Electrically operated seats : check into switches for bad contacts

Seats not or partially responding to the switches is a common issue and unless the motor or the clutches are out of order one should check for bad contacts at the end of the switches contacting blades.
The cleaning involves a removal of both switches.

0-Remove ashtray cover

1-Remove the ashtray box

2-Ease out and pull out the switches pannel

Be careful because the wirings are plugged and not that long.

3-Remove the chrome rings

The inner ring has two tiny holes on its sides and the angle is difficult. Use a special tool or a 'hook' for removal and unscrew the ring.
Tools: Ring removal tool

4-Mark and remove the wires

The central nut is provided with a dented washer. Note a remounting order so that you will avoid twisting the wires. Nuts are 6BA / 5mm.
It's a good idea to spread a cloth under the motors in order to collect a screw , washer or nut, would it fall.
It's also worth noting how the wires are set (which one comes under which) in order to avoid torsion at the remount (Believe me..)
Tools: Flat screwdriver

5-Electrically operated seats switch removed

6-Remove the paxolin cover from the switch by peeling off the sticky tape.

"Paxolin (SRBP) is a phenolic paper laminate offering good mechanical and electrical properties in low voltage applications. This material is strong, rigid and economical, and it is ideal in applications such as terminal boards, mounting plates, busbar supports and cable supports."(src : http://www.birchvalley.co.uk/)

Before removing the blades

You can now either locate the faulty contacts with a continuity check (see below) or remove every blade of the switch for a cleaning.

7-Perform a continuity test

When the switch knob is activated it makes a little brass plate (seen here at the bottom of the picture, red mark) rise and contact which the end of the fixed metal blades (seen at top, yellow mark).To see which blades are not in contact with the plate, use a multimeter, set it to Ohm, activate the knob in order to move the plate at the precise place where you perform the test, then apply the multimeter probes where marked on the picture. Do not apply pressure on the probes. A correct contact will show 0 or very close to 0. If the multimeter reads 1 then the contact is not made.

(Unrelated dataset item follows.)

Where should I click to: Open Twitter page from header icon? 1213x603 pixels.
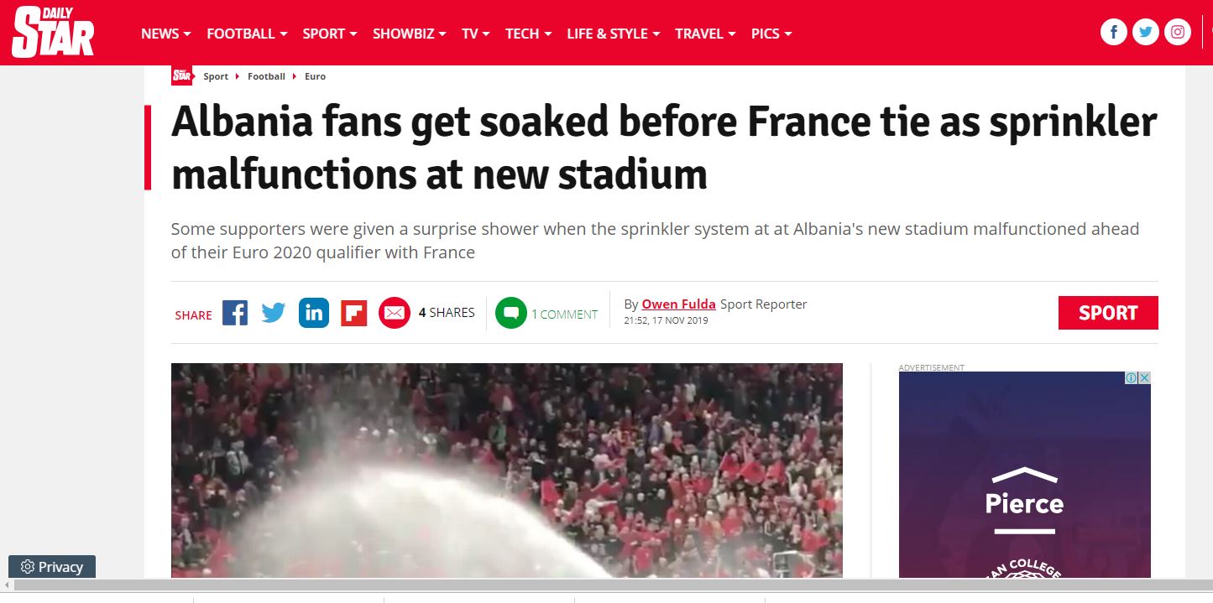1146,33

8-Removing a contact blade

The blades are secured with a little setscrew and a tiny washer. Just use a small flat screwdriver. Avoid pressing the blades with your hand when unscrewing.
Tools: Flat screwdriver

9-Removed contact blade with setscrew and washer

The contact point is at the left, facing up.

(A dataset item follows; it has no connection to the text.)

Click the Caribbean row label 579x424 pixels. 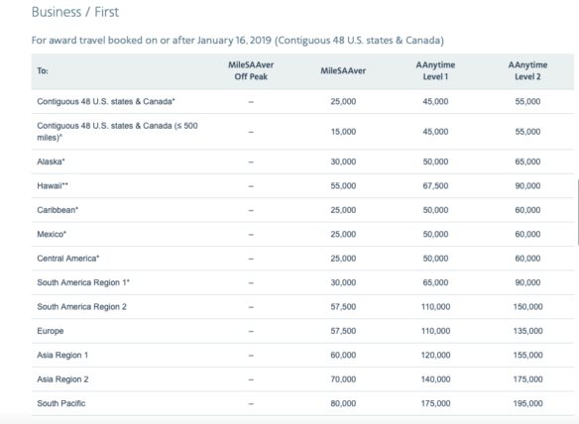58,210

10-Selector with one of the two blades removed showing corroded contact

On this picture you clearly see the mobile brass plate with a corroded / dirty contact point lying just under the missing blade's contact point. This *can* sometimes be the cause of a non operating switch.

11-Remove both blades over the mobile contact late and clean the plate and the blades

Use contact cleaner and a Q-tip.

12-Sometimes you'll have to bend a blade to restore contact

This is what I could read in an article. If after a contact cleaning there is still no continuity, it is possible to slighlty press on the edge of a MOUNTED blade if order to gain a little angle downwards.

13-When remounting the blades two things must be taken in account

First on each pair there is a left and a right blade. And second, acertain the blades are resting on their full length on the plastic ridge.